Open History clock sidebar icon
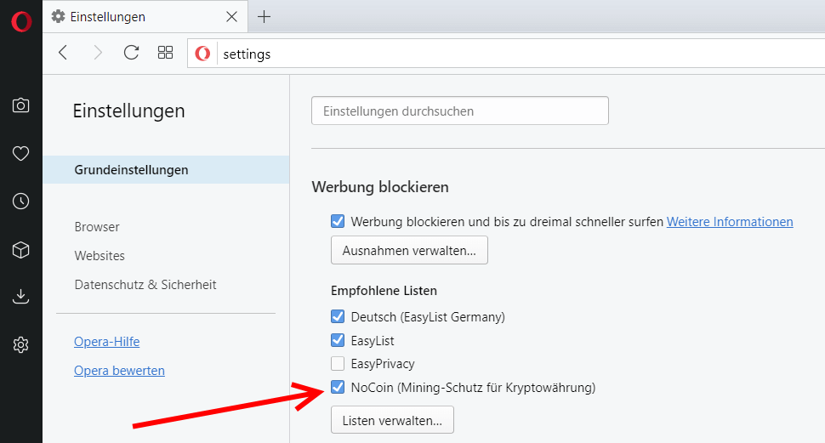The height and width of the screenshot is (443, 825). point(21,201)
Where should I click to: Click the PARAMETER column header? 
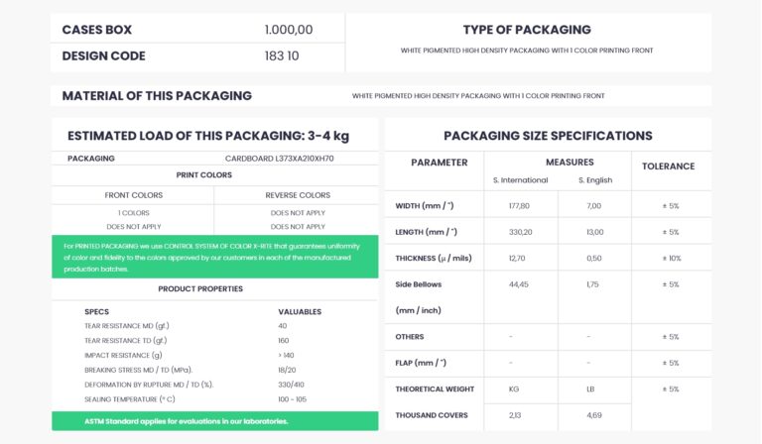(440, 163)
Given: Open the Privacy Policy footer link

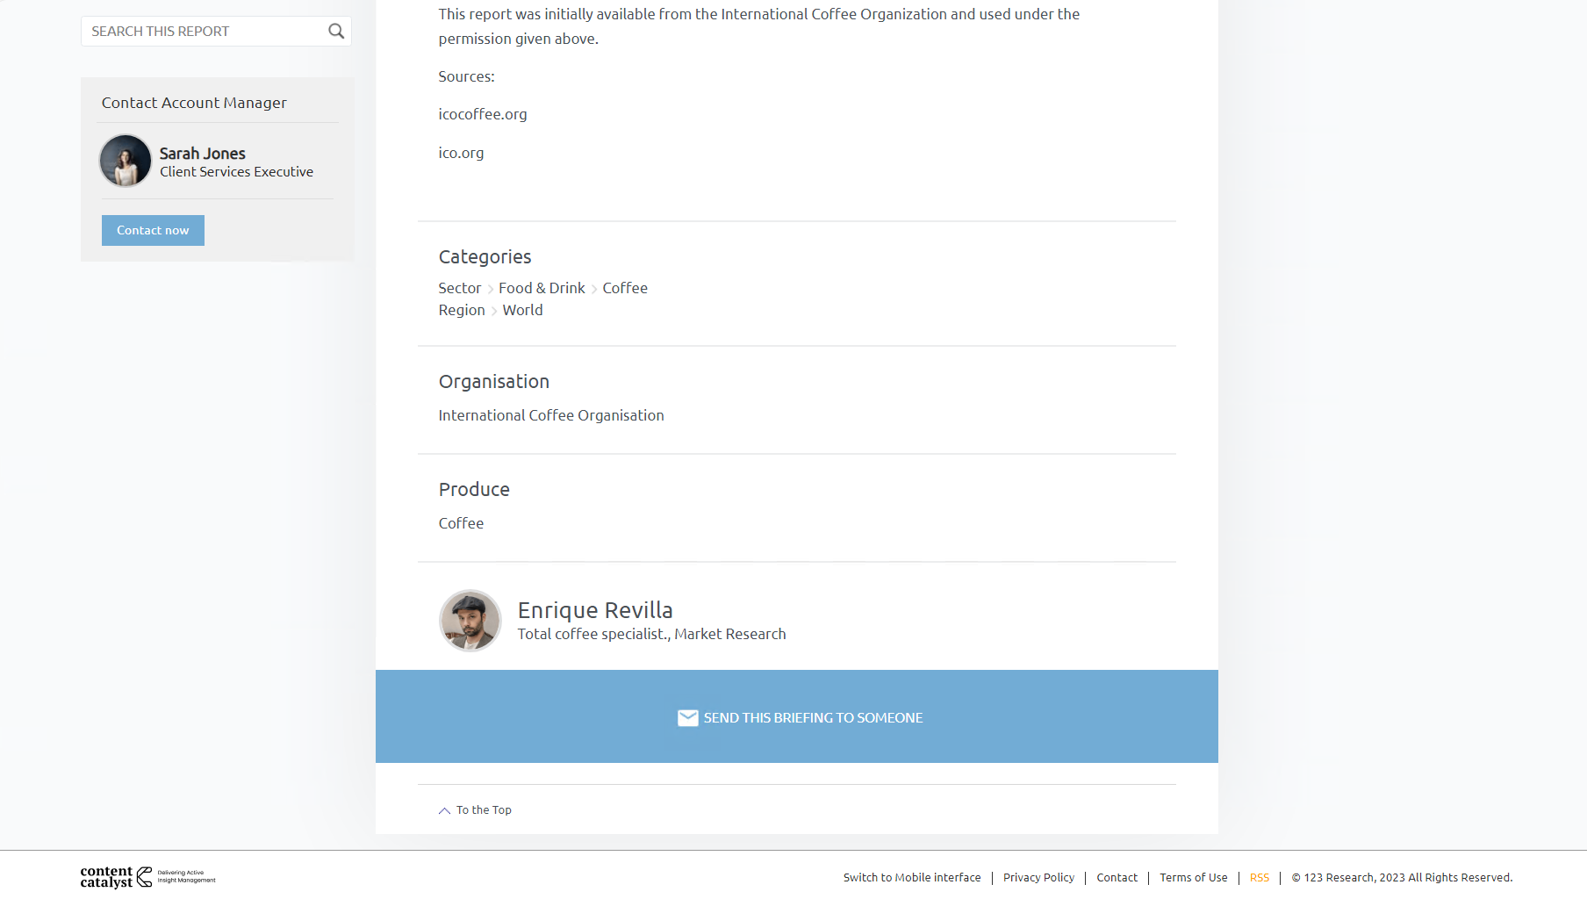Looking at the screenshot, I should pyautogui.click(x=1038, y=877).
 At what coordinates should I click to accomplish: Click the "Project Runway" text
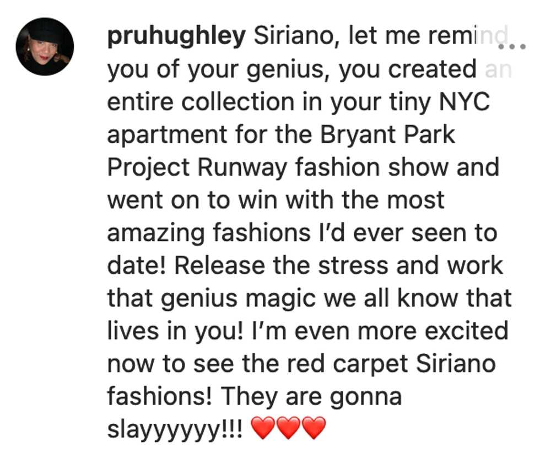197,167
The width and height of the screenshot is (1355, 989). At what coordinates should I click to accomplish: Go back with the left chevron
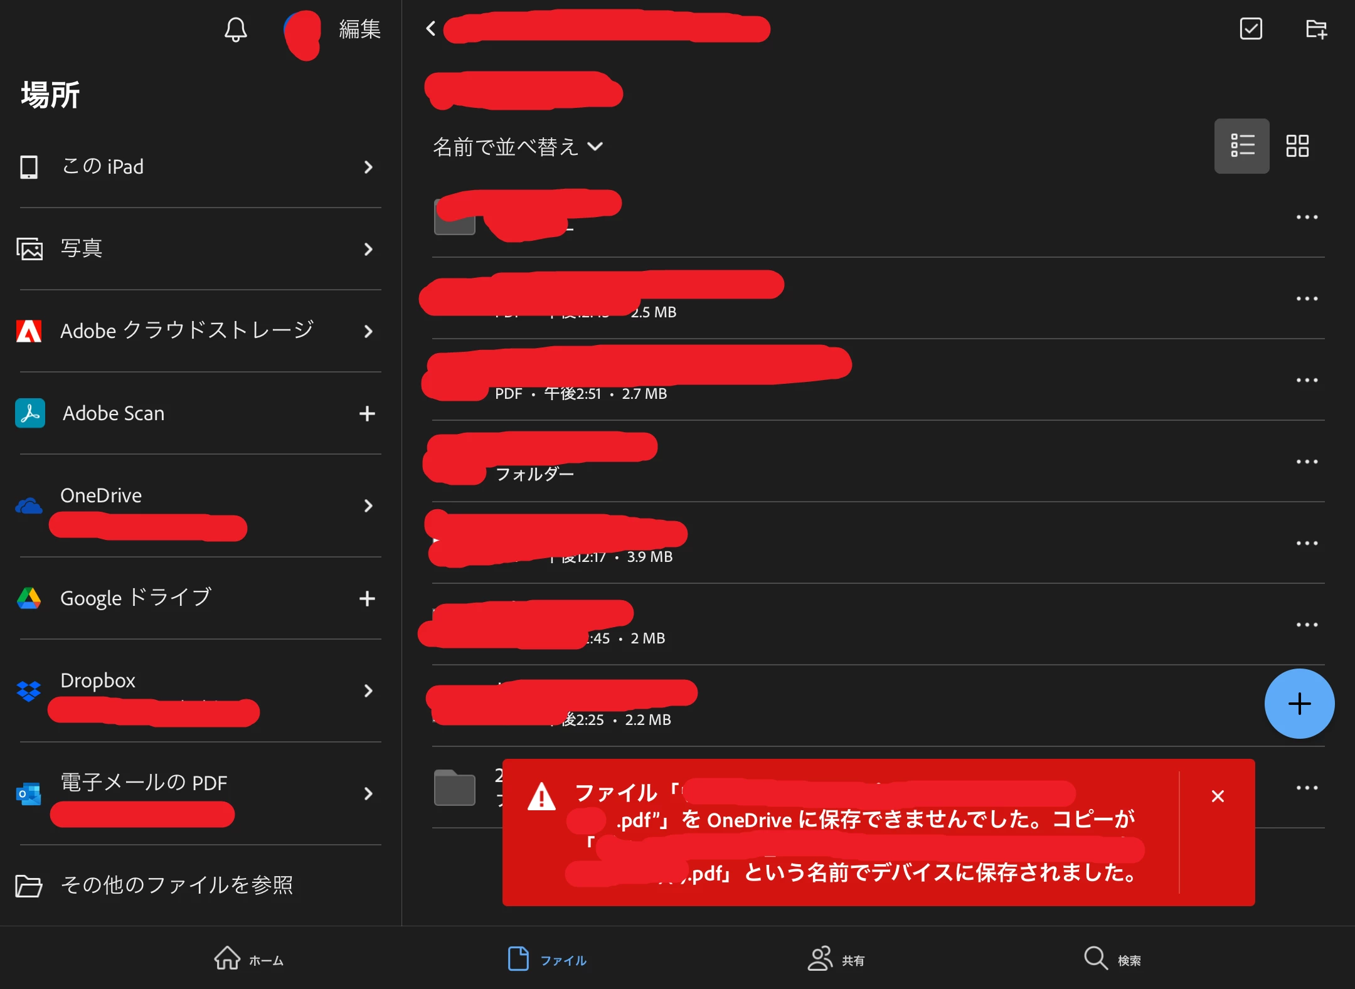(431, 28)
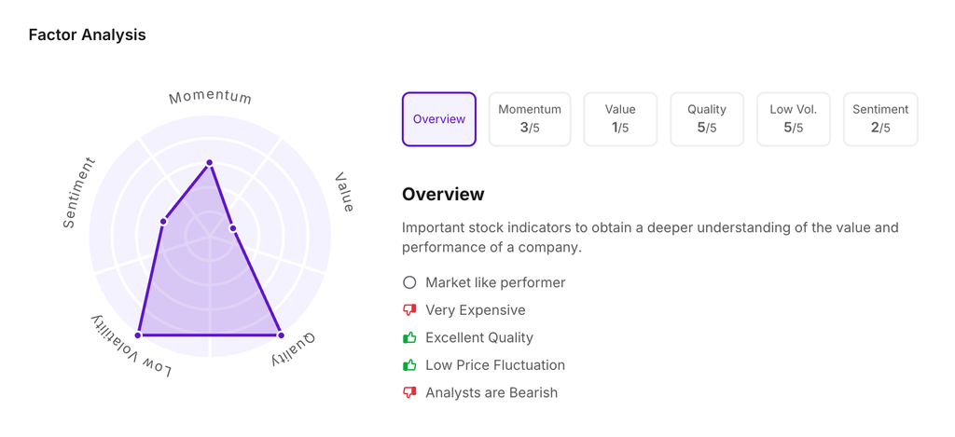Viewport: 955px width, 437px height.
Task: Click the Factor Analysis heading
Action: [87, 35]
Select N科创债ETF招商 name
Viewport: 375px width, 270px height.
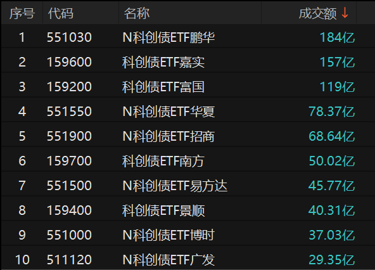tap(168, 136)
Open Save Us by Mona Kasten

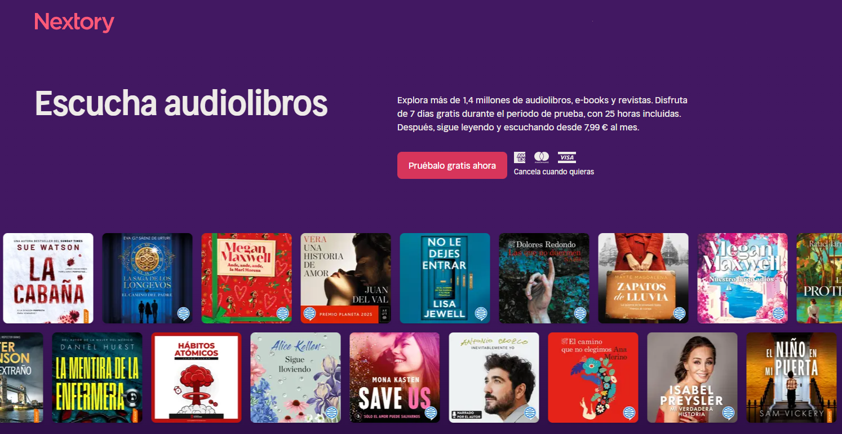395,378
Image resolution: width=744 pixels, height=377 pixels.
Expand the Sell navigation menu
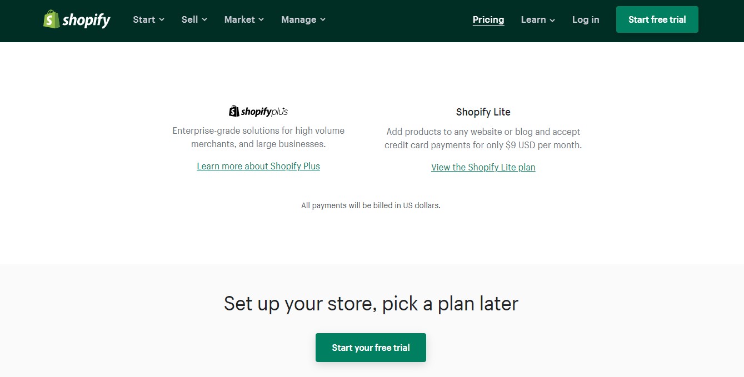tap(189, 19)
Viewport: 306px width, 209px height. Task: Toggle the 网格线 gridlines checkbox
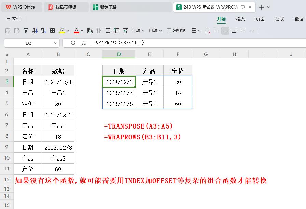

========================

**Assignment**. The expected answer is the lines from the one that has "Viewport: 375px width, 270px height." to the end of the listing, transcribed exactly, with pictures left out and no other line added.

**Solution for this problem**.
Viewport: 375px width, 270px height.
tap(168, 136)
Open Save Us by Mona Kasten

395,378
Image resolution: width=744 pixels, height=377 pixels.
Expand the Sell navigation menu
tap(189, 19)
Viewport: 306px width, 209px height. Task: Toggle the 网格线 gridlines checkbox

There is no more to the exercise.